The 2007 economical crash and the following crisis in 2008 is perhaps the most influential event of the 21st century. Its effects were felt far beyond the world of bankers and brokers and Dare To Do sets out to describes this through the narration of Bear, a character loosely based on Kweku Adoboli, a trader who was jailed for his part in raking up huge losses. Dare To Do does a good job of describing a culturally diverse community, class differences between various neighborhoods and its effects on the inbetweeners, people like Bear who tread the grey line yet refuse to step down carefully.
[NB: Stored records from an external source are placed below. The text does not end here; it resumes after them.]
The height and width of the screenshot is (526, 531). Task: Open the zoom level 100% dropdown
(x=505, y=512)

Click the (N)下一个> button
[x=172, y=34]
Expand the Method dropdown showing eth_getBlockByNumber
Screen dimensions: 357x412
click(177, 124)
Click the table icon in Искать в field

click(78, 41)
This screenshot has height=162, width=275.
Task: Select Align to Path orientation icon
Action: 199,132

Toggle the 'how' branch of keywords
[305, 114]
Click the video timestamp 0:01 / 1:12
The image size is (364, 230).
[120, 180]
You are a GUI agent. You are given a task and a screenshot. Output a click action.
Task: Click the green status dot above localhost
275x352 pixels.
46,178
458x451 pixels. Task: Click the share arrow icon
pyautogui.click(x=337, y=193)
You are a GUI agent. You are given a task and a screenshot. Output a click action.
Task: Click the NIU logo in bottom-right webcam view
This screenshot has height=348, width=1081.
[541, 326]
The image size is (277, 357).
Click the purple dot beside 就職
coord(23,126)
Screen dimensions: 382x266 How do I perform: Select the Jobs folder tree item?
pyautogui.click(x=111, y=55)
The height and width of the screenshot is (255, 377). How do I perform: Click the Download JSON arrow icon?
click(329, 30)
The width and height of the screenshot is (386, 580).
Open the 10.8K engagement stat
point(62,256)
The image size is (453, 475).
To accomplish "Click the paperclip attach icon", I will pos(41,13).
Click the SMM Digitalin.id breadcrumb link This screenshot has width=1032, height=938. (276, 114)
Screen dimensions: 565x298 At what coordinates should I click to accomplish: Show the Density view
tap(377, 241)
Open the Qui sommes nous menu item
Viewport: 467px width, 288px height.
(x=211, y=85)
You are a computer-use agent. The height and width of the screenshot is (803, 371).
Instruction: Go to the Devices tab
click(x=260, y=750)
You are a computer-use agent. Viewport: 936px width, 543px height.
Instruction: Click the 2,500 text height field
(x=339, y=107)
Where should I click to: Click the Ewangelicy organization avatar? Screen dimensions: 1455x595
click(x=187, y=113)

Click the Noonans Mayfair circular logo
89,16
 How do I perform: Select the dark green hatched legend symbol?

The narrative structure is strong and fluid but the production falls short in several places The lighting design was painfully on the nose and the projections were at best unnecessary, at worst confusing. Many of the projections were out of synch with the action on the stage and were projected so high above the stage that the audience had to take their eyes off the action on the stage to follow what was happening in the projections. The set design felt lazy and the staging uninteresting.
A redeeming quality for the production were the efforts of the actors who, set up to fight against the low energy of the production, often succeeded to a dazzling degree. Jaye-Ella Ruth does a great job with the wordy Bear and Rachel Summers commands the stage with her presence in the role of Melanie.
Dare to Do is well written and stars a good ensemble of actors but the production could certainly be done in a more interesting way.